Water you going to do?

Don't let this experience dampen your spirit.

Two inches of water? How arbitrary.

#25 Edited by OfficeGamer (1087 posts) -

@8bit_archer: Oh, I'm sorry I didn't read all the posts, I imagined the water leaking as we speak and had to quickly prompt you!

Glad you got it sorted out, kinda.

#26 Posted by GrantHeaslip (1644 posts) -

I can't offer any help, but I can offer a story about a similarly bad situation:

A few years ago, I lived in an apartment with a patio above it. When it rained hard, a bit of water would leak through a ceiling tile. The landlord made a good-faith effort to figure it out and fix it, but not before Toronto had an insanely heavy rainstorm. When I went to bed that night, the ceiling tile was leaking pretty heavily, but I figured there wasn't much I could do about it and just set up a bucket under it and went to bed. At about 4 AM, I woke up to what sounded like an explosion, looked down (luckily, the place had a loft bed), and discovered that the ceiling tile had buckled and cracked in half, basically dropping a giant murky water balloon in the middle of my room. The water, which was about as dirty as you'd expect stuff from a leaking ceiling to be, basically hit everything on the ground.

The only real fallout was my having to clean some cushion covers that got splashed and throw out a crappy old carpet. A computer on the ground survived through a combination of luck and not having any components near the bottom, but it was a horrible mess and a total mindfuck to wake up to. The floor was painted concrete, the walls were tile, and I lived on the ground floor, which is about the best case scenario when it comes to water damage.

So yeah, your situation sucks, and I can sympathize!

#27 Posted by Humanity (9599 posts) -

@8bit_archer: At $40 thats a sweet bargain. Flooding usually costs tons of money because of the painting costs associated with it. Dodged a bullet indeed.
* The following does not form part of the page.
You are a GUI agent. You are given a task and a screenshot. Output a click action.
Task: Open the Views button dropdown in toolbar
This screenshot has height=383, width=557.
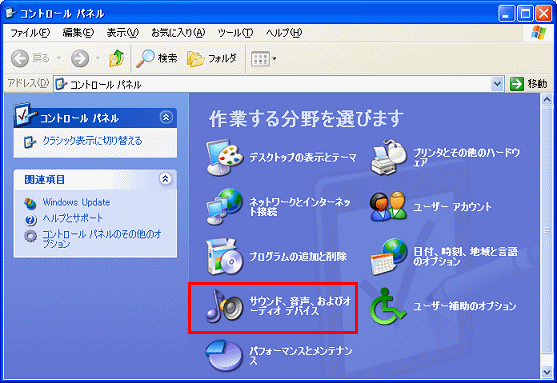[x=264, y=59]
#28 Posted by mtcantor (948 posts) -

3/28/2013 - The day Giant Bomb officially became Reddit.

#29 Posted by Intro (1208 posts) -

@pr1mus said:

If your apartment isn't in a basement drill a hole in the floor to drain the water.

#30 Edited by Sanity (1939 posts) -

So you have floating floors in your apartment?

Online
#31 Edited by insane_shadowblade85 (1473 posts) -

Maintenance guys? Dehumidifiers? It must be nice to live in an apartment building that has a landlord that knows what he/she is doing. I really need to move ._.